Çağlar, "Malatya, Kahramanmaraş, Adıyaman, Hatay, Urfa hemen her bölgeden
misafir kabul ettik. Ulaşımlarını ilk aşamada kendi imkanlarımızla sağlamaya
çalıştık, akabinde devletimizle koordineli şekilde ilerledik. Şu an
imkanlarımız dahilinde diğer turist ve misafirlerimizden ayırt etmeden
hizmetlerimizi sunuyoruz. Tüm depremzedelerimiz turistlerle birlikte. Otel
hizmetleri dışında devletimizle ortak çalışmalar var. Gün içinde psikolojik
destek, çocukların eğitimi, sağlık kontrolleri gibi koordineli çalışmalar
yapılıyor" diye konuştu.
'BİRÇOĞU KİMLİĞİNİ, AYAKKABISINI BİLE ALAMADAN GELDİ'
Temel ihtiyaçların giderilmesine yönelik çalışmalardan
bahseden Çağlar, "Depremzedelerimiz üstündeki elbisesi dışında temel ihtiyacı
eksik şekilde geldi. Birçoğu kimliğini, telefonunu, cüzdanını, ayakkabısını
bile alamadan geldi. Şirket olarak misafirlerimizi rencide etmeden bunları
sağlamaya çalışıyoruz. Hala depremzede misafir kabul etmeye devam ediyor ve
ihtiyaçlarını karşılamaya çalışıyoruz. AFAD'ın yardım merkezi veya kendi
imkanıyla alışveriş yapmak isteyenler için de günlük servis koyduk. Şehir
merkezine ulaşımlarını sağlıyoruz" dedi.
DEPREMZEDELERE PSİKOLOJİK DESTEK
Aksu Kaymakamlığı ve bağlı birimlerin görevlendirmesi ile
otellerde kalan depremzedelere gönüllü veya görevlilerce psikolojik danışmanlık
hizmeti de veriliyor. Psikolojik danışman Deniz Yıldırım, 5 gündür deprem
bölgesinden gelen aileler ile görüştüğünü belirterek, "İlk yaptığımız acil
ve orta düzeydeki ihtiyaçlarla ilgili bilgileri alıp, merkeze geçiyoruz.

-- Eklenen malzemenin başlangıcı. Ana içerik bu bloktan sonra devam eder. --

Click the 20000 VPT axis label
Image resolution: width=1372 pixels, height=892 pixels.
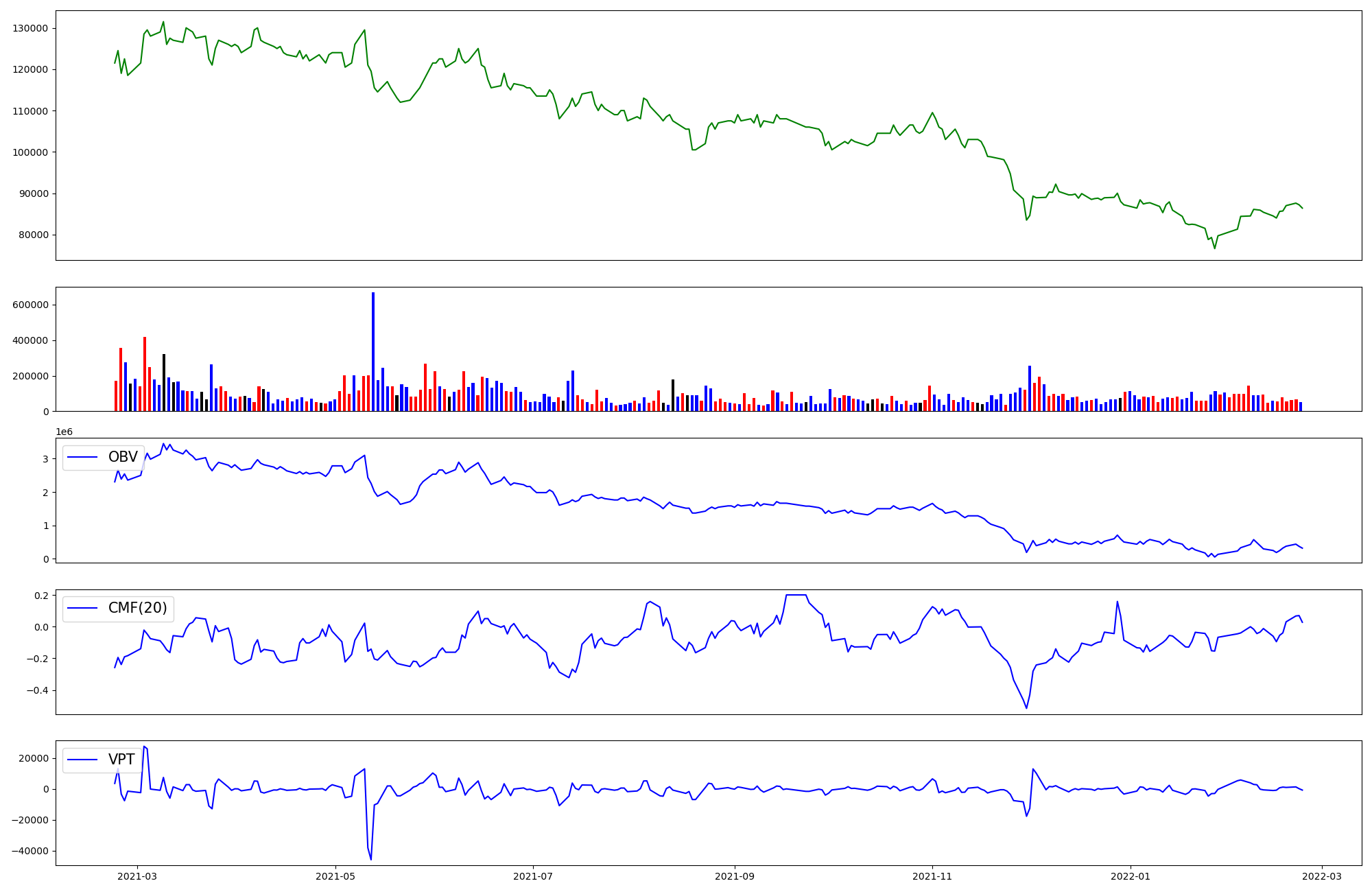point(33,758)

Aileler tabi ki geniş olarak geliyor. Çocuklar, yaşlılar ve her kesim, bununla
ilgili farklı etkileniyor. Biz de ilk konuşmalarımızda desteğe ihtiyacı
olduğunu gördüğümüz kişileri bireysel görüşmelere alıyoruz, taleplerini
dinliyoruz. Bundan sonraki süreçte de psikolojik desteği her zaman vereceğimizi
söylüyoruz" diye konuştu.
'AKLIMIZA HER GELDİĞİNDE DEFALARCA SARSILIYORUZ'
Hatay'ın Antakya ilçesinden gelen Hüsna Tuncer,
"Evlerimize girilemeyecek olduğu için gelmek zorunda kaldık. En azından
çocuklarımız için. Artçılar devam ediyordu, çıkmak zorunda kaldık. Çorapsız,
ayakkabısız, hiçbir şey yanımıza almadan geldik. Sağ olsun yardım kuruluşları,
otelimiz her türlü yardımı yaptı, yapmaya devam ediyorlar. Sonsuz teşekkür
ediyoruz. Belki hayatımız boyunca hiç unutamayacağımız, çok büyük bir korku
yaşadık; aklımıza her geldiğinde defalarca sarsılıyoruz. Sohbet ede ede
atlatmaya çalışacağız" dedi.
Antakya'dan gelen Nebiha Doksöz, "Bu şoku atlatmamız o kadar kolay olmayacak. Arkadaşlarımızın yardımlarıyla hayırsever insanların yaptığı hayırlarla en yakın zamanda atlatacağımıza inanıyoruz. Büyük bir depresyon olarak içimizde kalacağını düşünüyorum. Etkileri kalır ama inşallah milletçe hep beraber atlatırız ve hayatımıza devam ederiz" diye konuştu.
'O 1,5 DAKİKA HİÇ BİTMEDİ'
Gaziantep'te depremi yaşayan Filiz Gonca ise "Gece
deprem oldu, aniden yataktan fırladım, çok felaket salladı. O 1,5 dakika hiç
bitmedi. 'Yeter Allah'ım, yeter Allah'ım' dedik. Damadım Maraş'ta oturuyordu,
akrabalarında çok kayıpları oldu, evleri yıkıldı sonra dışarı çıktık. Bir bağ
evi vardı tanıdık, orada kaldık. Bir gün arabada kaldık. Sonra da tanıdıklar
aracılığıyla buraya geldik. Çok sağ olsunlar sıcak yatak gördük. Evin durumunu
ise bir daha giremediğim için bilmiyorum" dedi.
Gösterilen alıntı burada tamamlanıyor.